Decompresses data from IN to OUT. IN or OUT can either be a binary stream or a pathname. This function doesn’t return any value.

VERBOSITY and SMALLP (default NIL) correspond to the parameters verbosity and small, respectively, for the libbzip2 function BZ2_bzDecompressInit.

For the meaning of VERBOSITY, see the documentation for COMPRESS. A non-NIL value for SMALLP corresponds to a non-zero value for the parameter small. Here’s what the bzip2 manual says about small:

If small is nonzero, the library will use an alternative decompression algorithm which uses less memory but at the cost of decompressing more slowly (roughly speaking, half the speed, but the maximum memory requirement drops to around 2300k).

Limitations

As of now, cl-bzip2 works only with binary streams. I haven’t figured out an easy way to make it work with string streams (i.e. easily using them as input). If you know how that can be done, please let us know.

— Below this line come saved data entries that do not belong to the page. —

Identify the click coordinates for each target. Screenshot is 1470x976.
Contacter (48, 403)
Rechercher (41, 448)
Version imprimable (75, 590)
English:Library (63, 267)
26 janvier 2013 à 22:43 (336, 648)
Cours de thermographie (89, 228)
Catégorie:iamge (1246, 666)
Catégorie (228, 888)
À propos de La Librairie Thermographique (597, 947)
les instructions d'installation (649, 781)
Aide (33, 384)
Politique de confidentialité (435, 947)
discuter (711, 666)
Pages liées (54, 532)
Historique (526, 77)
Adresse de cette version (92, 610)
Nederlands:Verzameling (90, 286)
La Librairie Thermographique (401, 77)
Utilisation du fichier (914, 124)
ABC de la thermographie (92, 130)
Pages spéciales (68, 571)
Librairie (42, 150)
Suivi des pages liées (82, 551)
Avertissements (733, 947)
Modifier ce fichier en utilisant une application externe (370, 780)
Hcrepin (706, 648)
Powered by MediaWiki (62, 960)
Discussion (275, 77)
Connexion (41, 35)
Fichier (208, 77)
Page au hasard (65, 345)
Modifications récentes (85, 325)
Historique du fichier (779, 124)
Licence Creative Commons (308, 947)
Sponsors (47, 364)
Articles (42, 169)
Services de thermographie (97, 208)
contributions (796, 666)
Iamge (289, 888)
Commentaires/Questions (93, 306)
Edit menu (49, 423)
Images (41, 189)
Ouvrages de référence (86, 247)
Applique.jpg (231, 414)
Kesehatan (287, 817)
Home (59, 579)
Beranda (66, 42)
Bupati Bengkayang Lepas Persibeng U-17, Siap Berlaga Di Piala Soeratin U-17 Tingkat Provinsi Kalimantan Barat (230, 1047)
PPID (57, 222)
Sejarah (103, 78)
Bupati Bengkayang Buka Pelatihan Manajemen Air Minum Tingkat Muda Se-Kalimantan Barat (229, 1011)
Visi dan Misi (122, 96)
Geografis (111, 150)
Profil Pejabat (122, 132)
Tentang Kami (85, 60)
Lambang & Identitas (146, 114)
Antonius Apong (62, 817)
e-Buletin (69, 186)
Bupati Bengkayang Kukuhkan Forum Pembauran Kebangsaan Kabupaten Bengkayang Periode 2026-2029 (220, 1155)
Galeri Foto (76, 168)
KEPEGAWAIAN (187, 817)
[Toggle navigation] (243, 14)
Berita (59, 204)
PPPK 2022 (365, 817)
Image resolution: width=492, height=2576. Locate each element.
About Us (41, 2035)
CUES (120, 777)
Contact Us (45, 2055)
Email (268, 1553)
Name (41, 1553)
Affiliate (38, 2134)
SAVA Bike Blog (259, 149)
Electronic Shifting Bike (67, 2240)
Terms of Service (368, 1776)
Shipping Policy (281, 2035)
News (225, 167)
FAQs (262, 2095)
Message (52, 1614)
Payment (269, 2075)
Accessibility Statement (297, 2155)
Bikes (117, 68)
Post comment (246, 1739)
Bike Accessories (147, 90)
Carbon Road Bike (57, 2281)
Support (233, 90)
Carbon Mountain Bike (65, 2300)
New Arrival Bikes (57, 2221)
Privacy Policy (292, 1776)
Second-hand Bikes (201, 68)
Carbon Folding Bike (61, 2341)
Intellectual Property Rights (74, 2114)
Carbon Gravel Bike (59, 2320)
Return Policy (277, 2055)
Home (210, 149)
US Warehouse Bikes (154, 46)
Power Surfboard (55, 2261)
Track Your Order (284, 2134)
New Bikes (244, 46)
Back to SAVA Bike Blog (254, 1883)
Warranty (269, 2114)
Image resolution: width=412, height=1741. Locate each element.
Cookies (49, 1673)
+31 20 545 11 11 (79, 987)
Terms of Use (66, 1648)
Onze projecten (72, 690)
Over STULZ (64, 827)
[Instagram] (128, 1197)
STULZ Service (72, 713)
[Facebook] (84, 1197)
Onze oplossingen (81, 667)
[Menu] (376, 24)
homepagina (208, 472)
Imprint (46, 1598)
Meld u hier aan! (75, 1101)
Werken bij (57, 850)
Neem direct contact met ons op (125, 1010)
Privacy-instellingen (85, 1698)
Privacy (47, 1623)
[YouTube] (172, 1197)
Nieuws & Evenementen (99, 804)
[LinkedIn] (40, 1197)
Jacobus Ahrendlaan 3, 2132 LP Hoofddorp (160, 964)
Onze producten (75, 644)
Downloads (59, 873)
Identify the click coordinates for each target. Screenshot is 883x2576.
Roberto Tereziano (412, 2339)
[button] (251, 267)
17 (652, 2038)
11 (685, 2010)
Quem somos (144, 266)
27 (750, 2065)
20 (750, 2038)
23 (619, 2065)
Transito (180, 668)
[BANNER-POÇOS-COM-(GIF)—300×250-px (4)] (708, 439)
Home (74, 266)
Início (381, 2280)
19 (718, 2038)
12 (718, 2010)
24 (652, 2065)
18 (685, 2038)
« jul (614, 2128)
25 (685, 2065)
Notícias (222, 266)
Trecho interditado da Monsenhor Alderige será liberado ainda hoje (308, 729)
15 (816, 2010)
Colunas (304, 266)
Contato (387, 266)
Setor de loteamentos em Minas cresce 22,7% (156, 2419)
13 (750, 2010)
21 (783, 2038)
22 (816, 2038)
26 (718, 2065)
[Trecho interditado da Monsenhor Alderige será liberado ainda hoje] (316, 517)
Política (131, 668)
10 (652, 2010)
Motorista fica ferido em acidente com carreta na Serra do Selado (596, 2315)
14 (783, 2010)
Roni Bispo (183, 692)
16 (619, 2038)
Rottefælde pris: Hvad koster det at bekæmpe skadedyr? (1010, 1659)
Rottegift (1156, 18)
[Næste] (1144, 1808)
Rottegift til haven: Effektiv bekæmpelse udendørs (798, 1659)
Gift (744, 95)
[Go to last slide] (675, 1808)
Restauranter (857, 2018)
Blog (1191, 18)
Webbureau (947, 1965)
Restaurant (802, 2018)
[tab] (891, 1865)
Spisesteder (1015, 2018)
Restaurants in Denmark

Also, performance might not be as great as you expect. If you want to improve that, the guts of the code lie in COMPRESS-STREAM and COMPRESS-STREAM-AUX (for compression), and DECOMPRESS-STREAM and DECOMPRESS-STREAM-AUX (for decompression). Any help would be greatly appreciated!

Acknowledgements

Thanks to Julian Seward for the bzip2 compression format and the excellent libbzip2 interface.

Thanks also to Rakesh Pai for helping out with the CSS for this page. (And that became my introduction to CSS!). The markup for the cl-bzip2 dictionary was inspired from DOCUMENTATION-TEMPLATE.